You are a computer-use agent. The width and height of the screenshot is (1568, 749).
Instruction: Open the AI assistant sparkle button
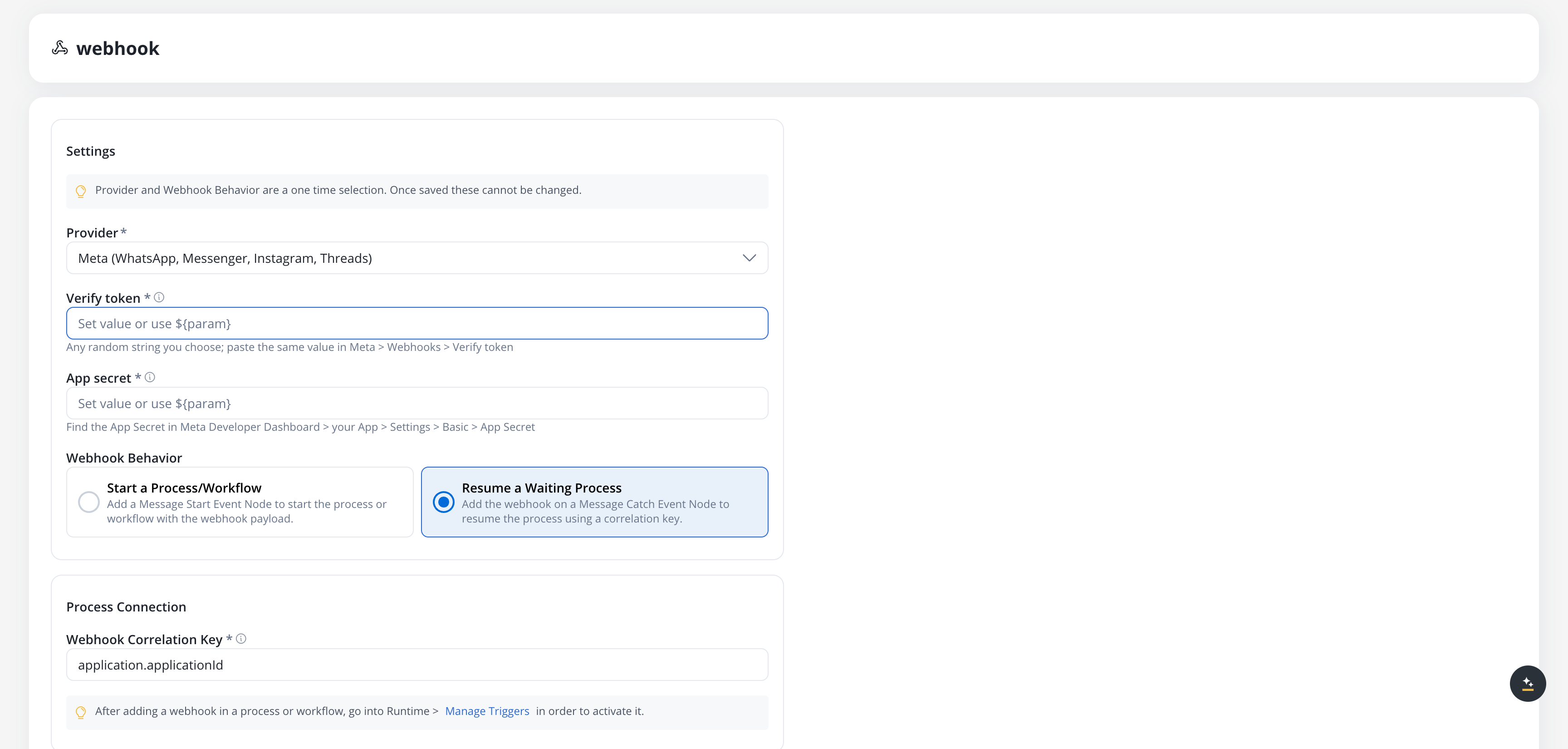click(1527, 683)
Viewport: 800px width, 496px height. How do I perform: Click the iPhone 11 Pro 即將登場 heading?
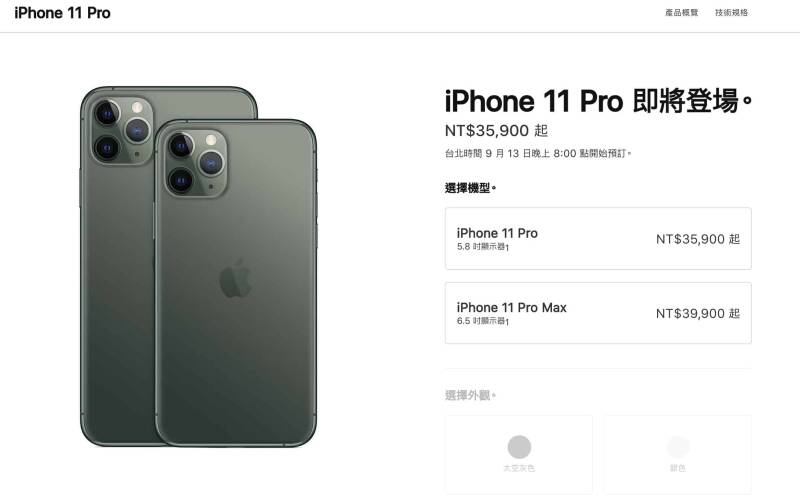598,101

Work instruction: Omitting all pictures, give the preceding listing again exactly.

Response box:
You are a computer-use agent. The width and height of the screenshot is (1568, 749).
Instruction: Open the AI assistant sparkle button
click(1527, 683)
Viewport: 800px width, 496px height. How do I perform: Click the iPhone 11 Pro 即將登場 heading?
598,101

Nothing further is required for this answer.